Post by chrisjscott »

Hey, all:

I'm really enjoying this community and dig the enthusiasm for these guitars - just want that out there.

I had a very interesting exchange this evening with a guy from one of the two Facebook groups who responded to a post I made asking if anybody would like to trade a 10 spring for my 9 spring. He asked me to measure the width of my spring (which I thought was odd) and I quickly learned from him that the spring gauge is (in part) determined by its width.
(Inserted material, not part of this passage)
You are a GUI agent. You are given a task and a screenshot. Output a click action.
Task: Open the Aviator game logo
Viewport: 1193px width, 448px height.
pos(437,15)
That really kinda blew my mind, as I always assumed that the springs were all the same width and that it was the thickness of the metal that differentiated them.

Huh - go figure!

He showed me pics of a stamped 009 measuring 1.35" (wide) followed by a 10 gauge measuring 1.51" so then I measured my 9 spring and it's 1.504" so... I guess I have a 10 with the number 9 written in sharpie on it?!?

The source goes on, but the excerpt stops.